DIRECTIONS. When you have gone through the entries below, state how many lines include the word "dimensions" and write nothing else.

-- DATASET RECORDS follows --

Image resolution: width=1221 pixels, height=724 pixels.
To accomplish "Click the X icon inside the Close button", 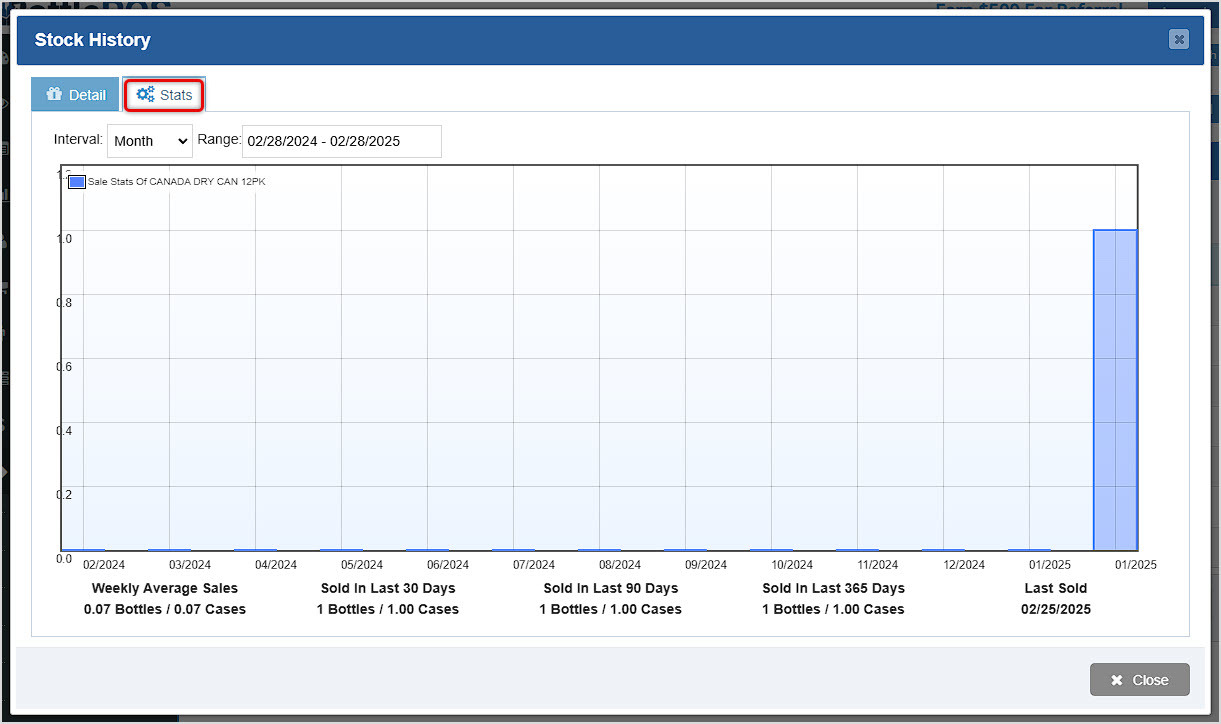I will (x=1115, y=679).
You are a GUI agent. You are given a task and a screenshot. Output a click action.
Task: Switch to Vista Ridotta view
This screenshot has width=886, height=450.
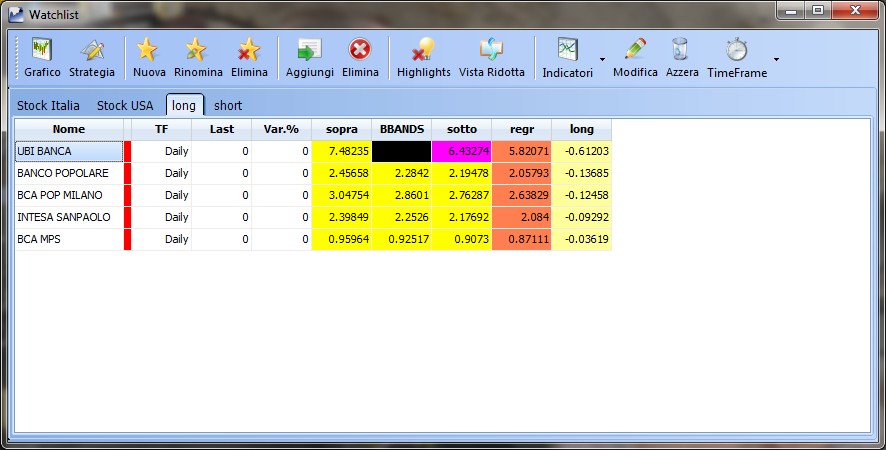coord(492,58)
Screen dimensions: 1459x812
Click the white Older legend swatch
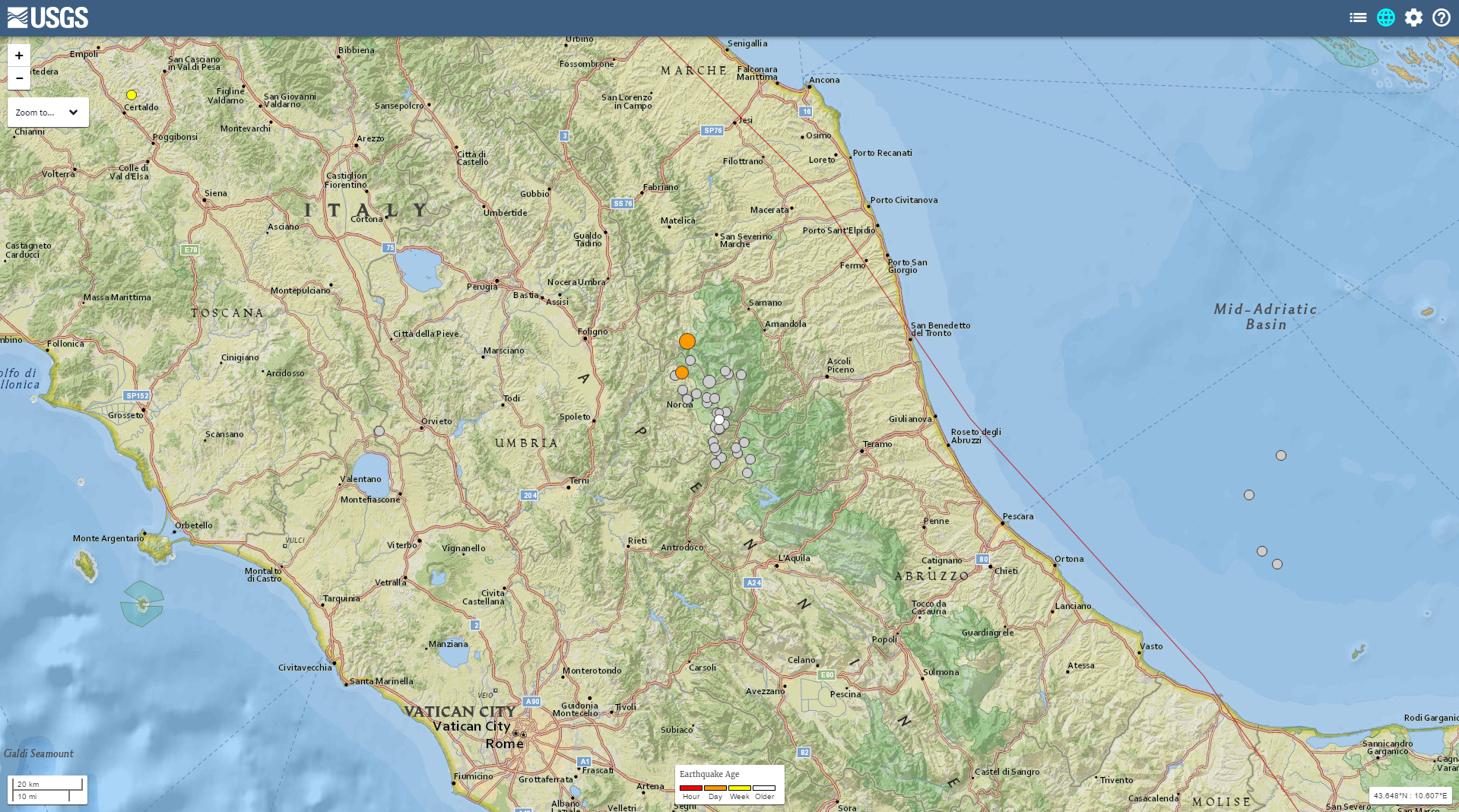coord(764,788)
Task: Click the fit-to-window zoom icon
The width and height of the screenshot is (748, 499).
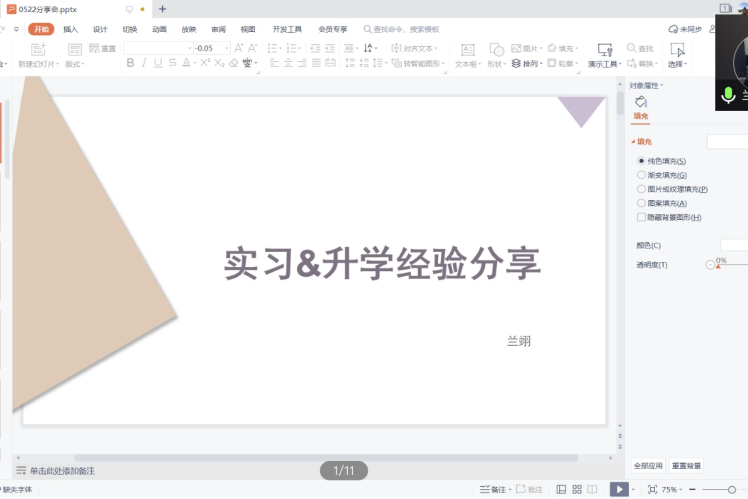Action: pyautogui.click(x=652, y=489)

-- DATASET RECORDS concluded --
-- DATASET RECORDS follows --

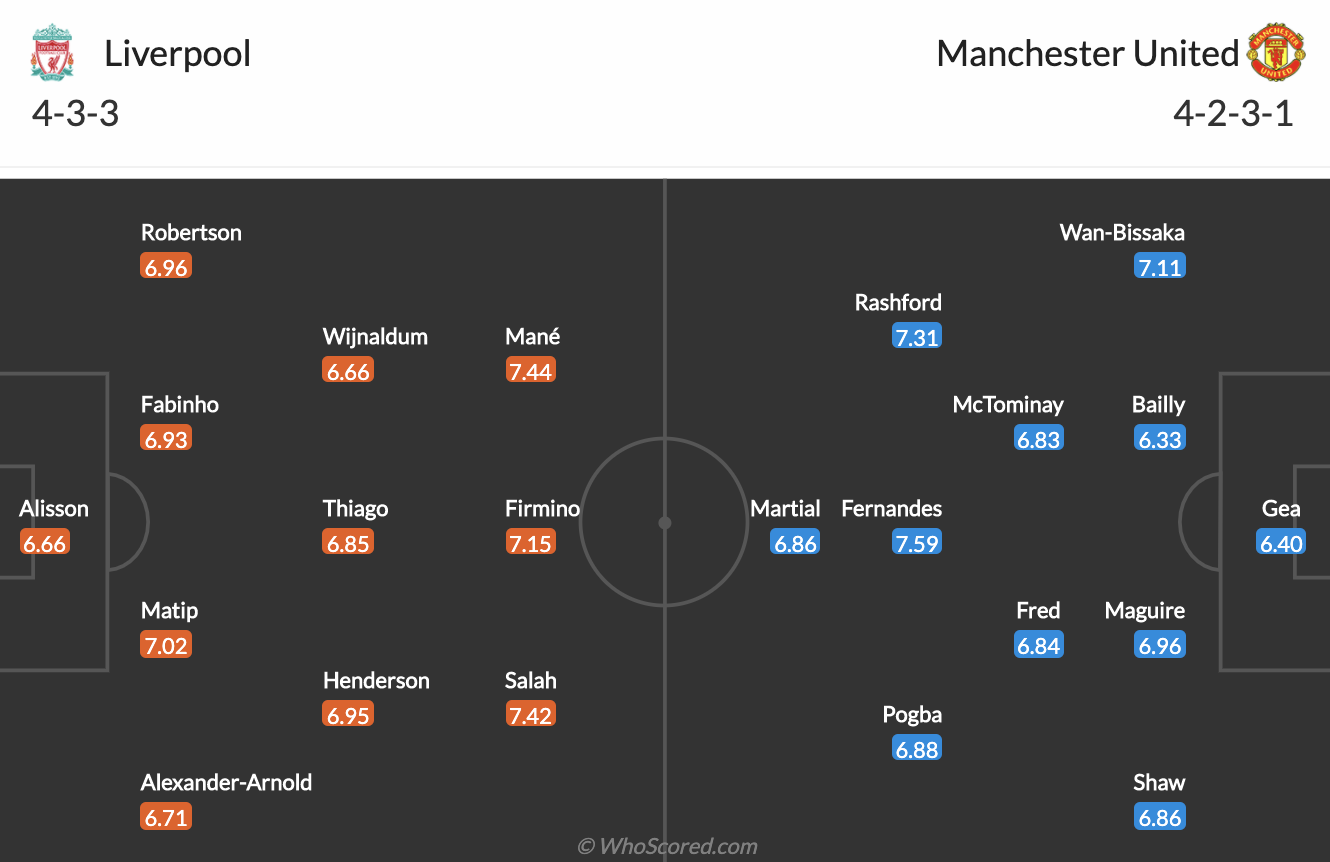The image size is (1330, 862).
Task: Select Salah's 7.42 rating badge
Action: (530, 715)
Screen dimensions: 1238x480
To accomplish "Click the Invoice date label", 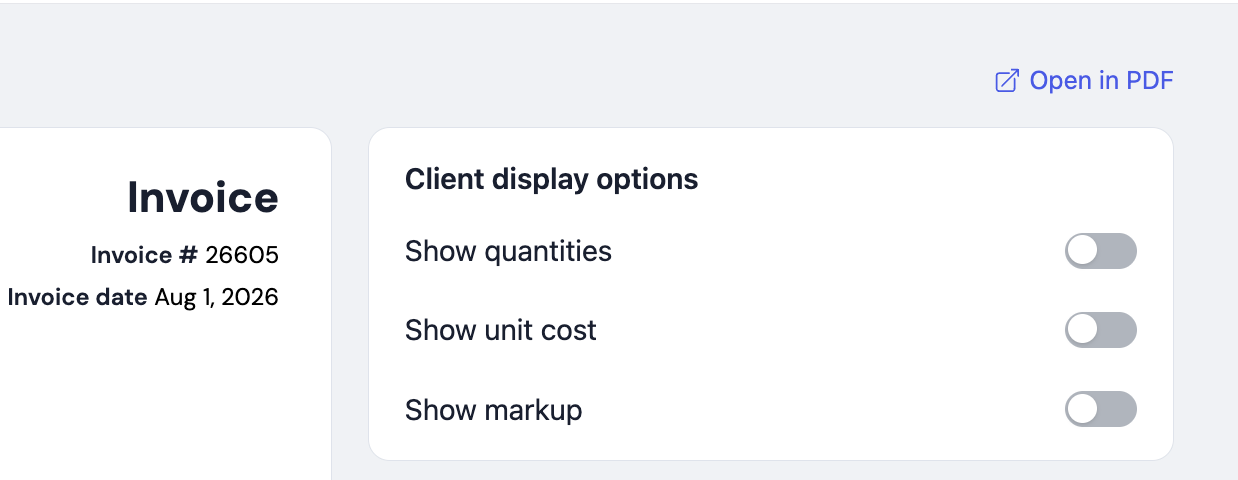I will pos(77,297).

-- DATASET RECORDS concluded --

TASK ANSWER. 2